Reproduce this listing line for line, adding 76 to each coordinate value in the answers and leaving every other line unchanged.

++++++++++++++++++++

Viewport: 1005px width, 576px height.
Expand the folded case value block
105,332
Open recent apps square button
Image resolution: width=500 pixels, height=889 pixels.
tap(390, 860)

++++++++++++++++++++

### Expected answer
Viewport: 1005px width, 576px height.
Expand the folded case value block
181,408
Open recent apps square button
Image resolution: width=500 pixels, height=889 pixels.
tap(466, 936)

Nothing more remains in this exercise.